The first one was replaced by another Oslo lib called futurist and the second part by Cotyledon.

Our main issue was greenlet that doesn’t run in timely fashion because we don’t monkeypatch the python stdlib anymore. Making Tooz/Oslo.messaging hearbeats to fail. And processes that doesn’t exists as expected due to greenpipe never processed.

Unlike oslo.service, cotyledon have:

  • The same code path when workers=1 and workers>=2

  • reload API (on SIGHUP) hooks work in case of you don’t want to restarting children

  • a separated API for children process termination and for master process termination

  • seatbelt to ensure only one service workers manager run at a time.
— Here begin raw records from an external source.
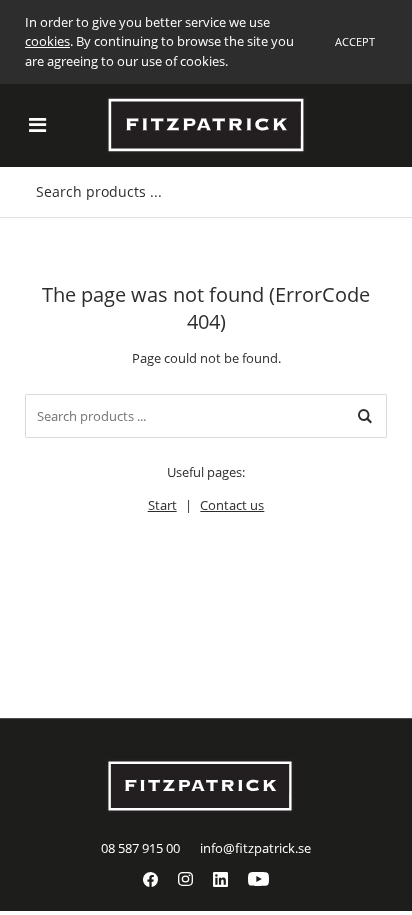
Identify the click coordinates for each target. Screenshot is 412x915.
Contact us (232, 505)
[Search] (365, 416)
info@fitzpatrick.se (255, 848)
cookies (47, 41)
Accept (355, 41)
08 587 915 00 (140, 848)
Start (162, 505)
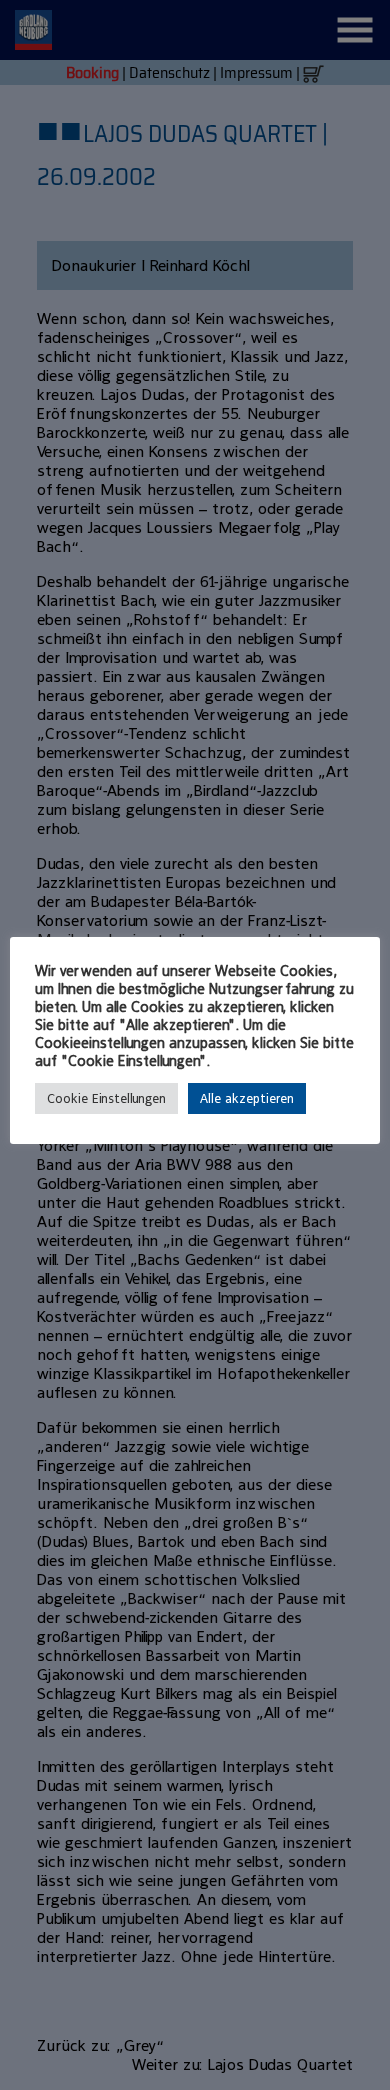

  • Is signal concurrency safe.

  • Support non posix platform, because it’s built on top of multiprocessing module instead of os.fork

And doesn’t:

  • facilitate the creation of wsgi application (sockets sharing between parent and children process). Because too many wsgi webserver already exists.

So these toohard to fix issues and the heavy eventlet dependencies make this library to appear.